请从包含“You are a computer-use”的那一行起，一直到记录的最后一行，把这些行原样摘录出来，答案中不要包含图片。

─── 所给材料

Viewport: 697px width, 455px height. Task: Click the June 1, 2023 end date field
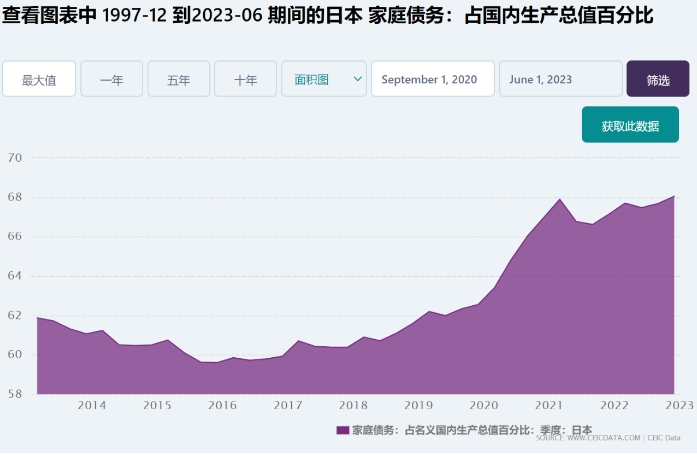pyautogui.click(x=560, y=79)
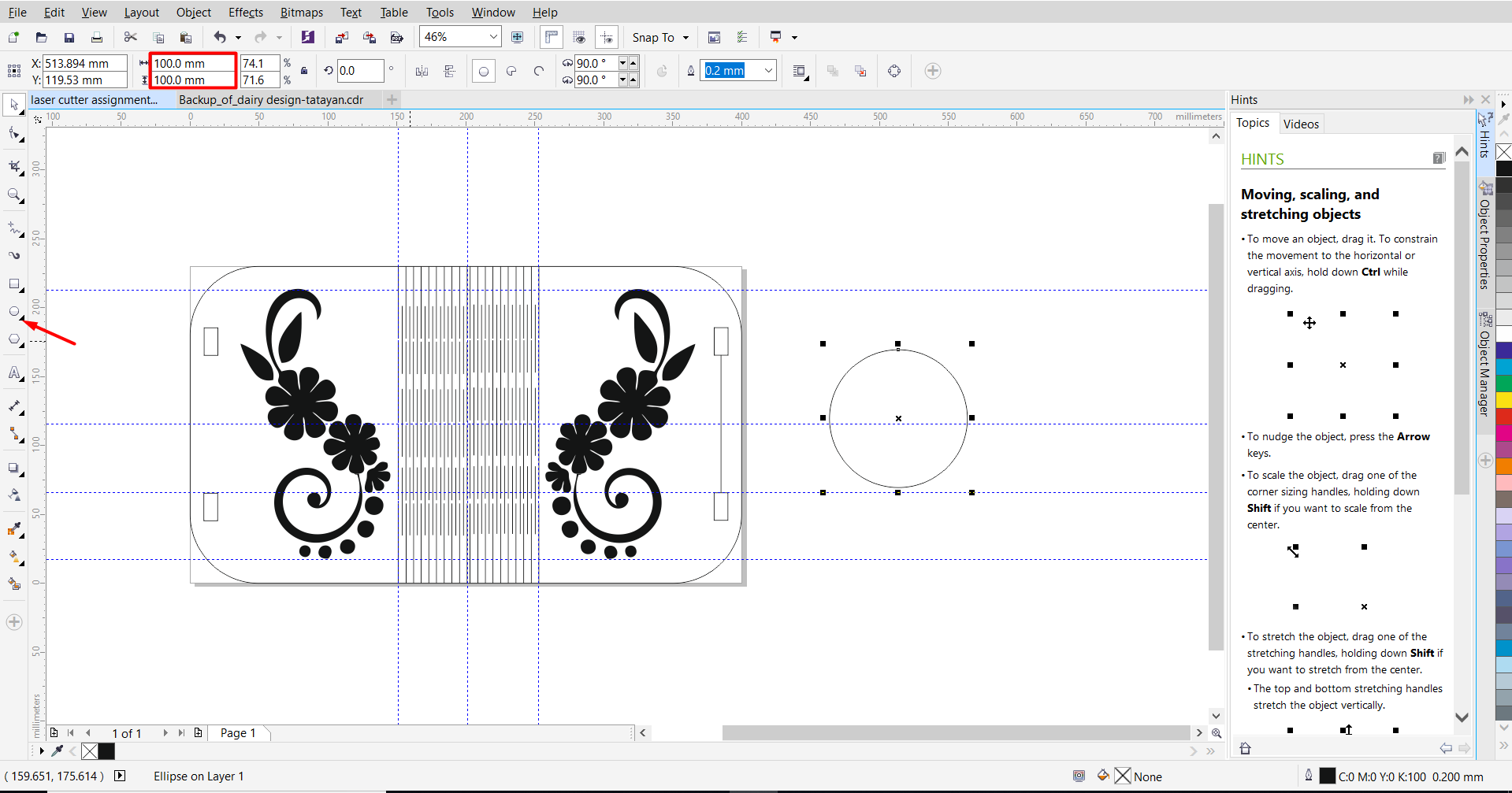Toggle the lock ratio padlock
Image resolution: width=1512 pixels, height=793 pixels.
(304, 71)
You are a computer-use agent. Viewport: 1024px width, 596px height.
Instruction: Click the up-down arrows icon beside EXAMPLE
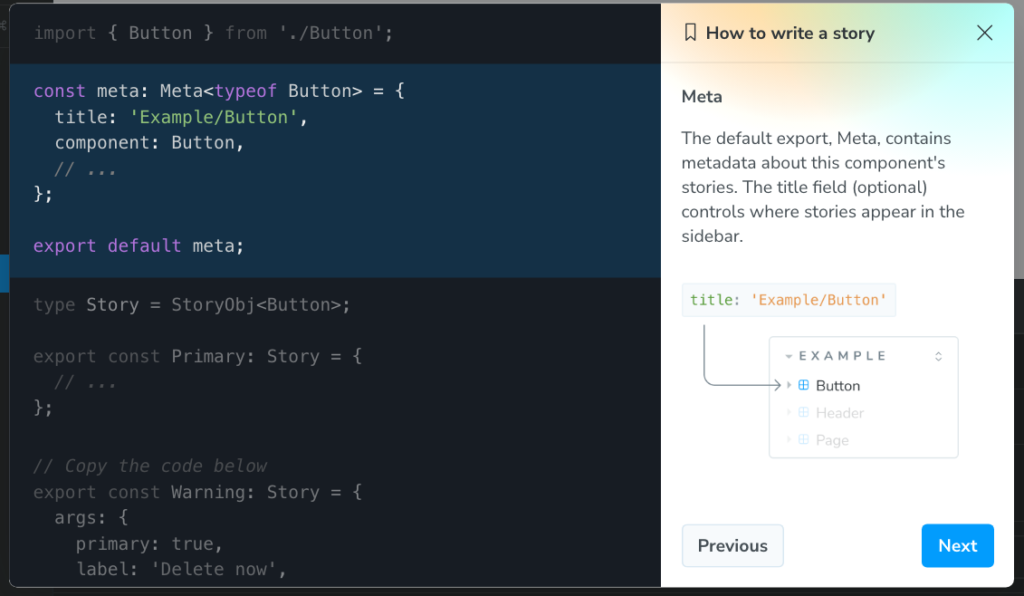(x=938, y=356)
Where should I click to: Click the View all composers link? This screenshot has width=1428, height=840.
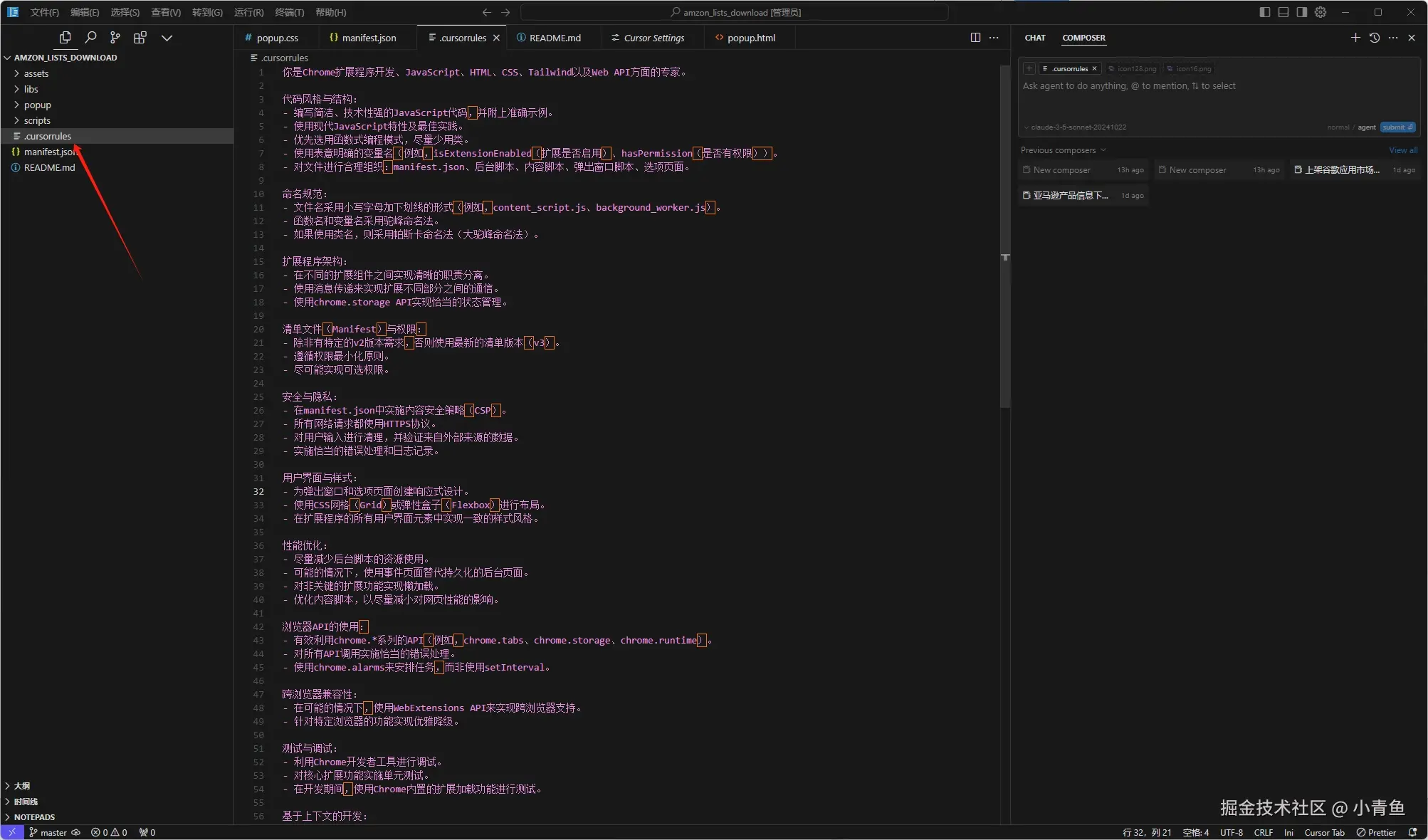[1402, 150]
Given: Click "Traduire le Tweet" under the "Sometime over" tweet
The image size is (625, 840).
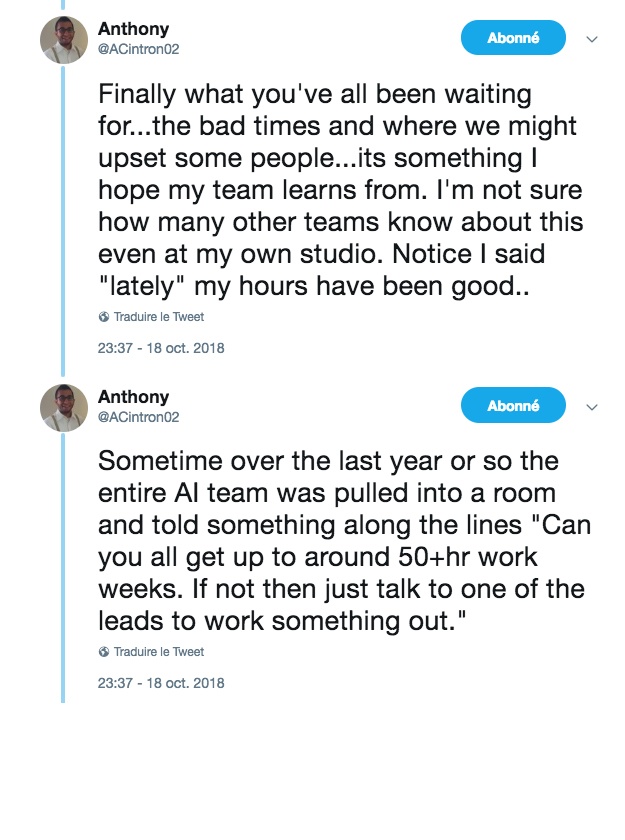Looking at the screenshot, I should point(158,652).
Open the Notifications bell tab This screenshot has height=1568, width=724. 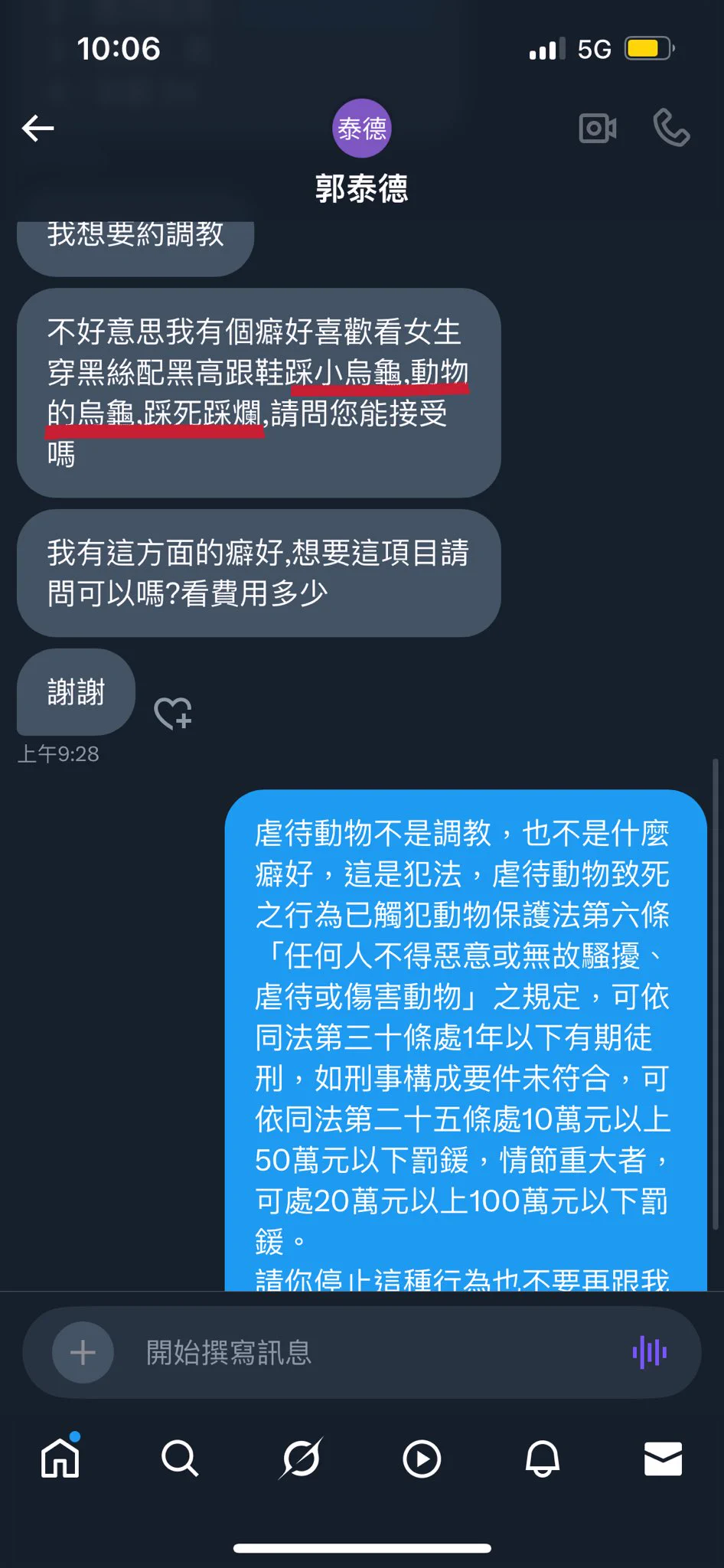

──────

§ 已解练习
You are a computer-use agent. Viewport: 1024px width, 596px height.
Instruction: Click the up-down arrows icon beside EXAMPLE
(x=938, y=356)
Where should I click to: Click the View all composers link? This screenshot has width=1428, height=840.
[1402, 150]
Given: Click "Traduire le Tweet" under the "Sometime over" tweet
The image size is (625, 840).
Looking at the screenshot, I should point(158,652).
Open the Notifications bell tab This screenshot has height=1568, width=724. 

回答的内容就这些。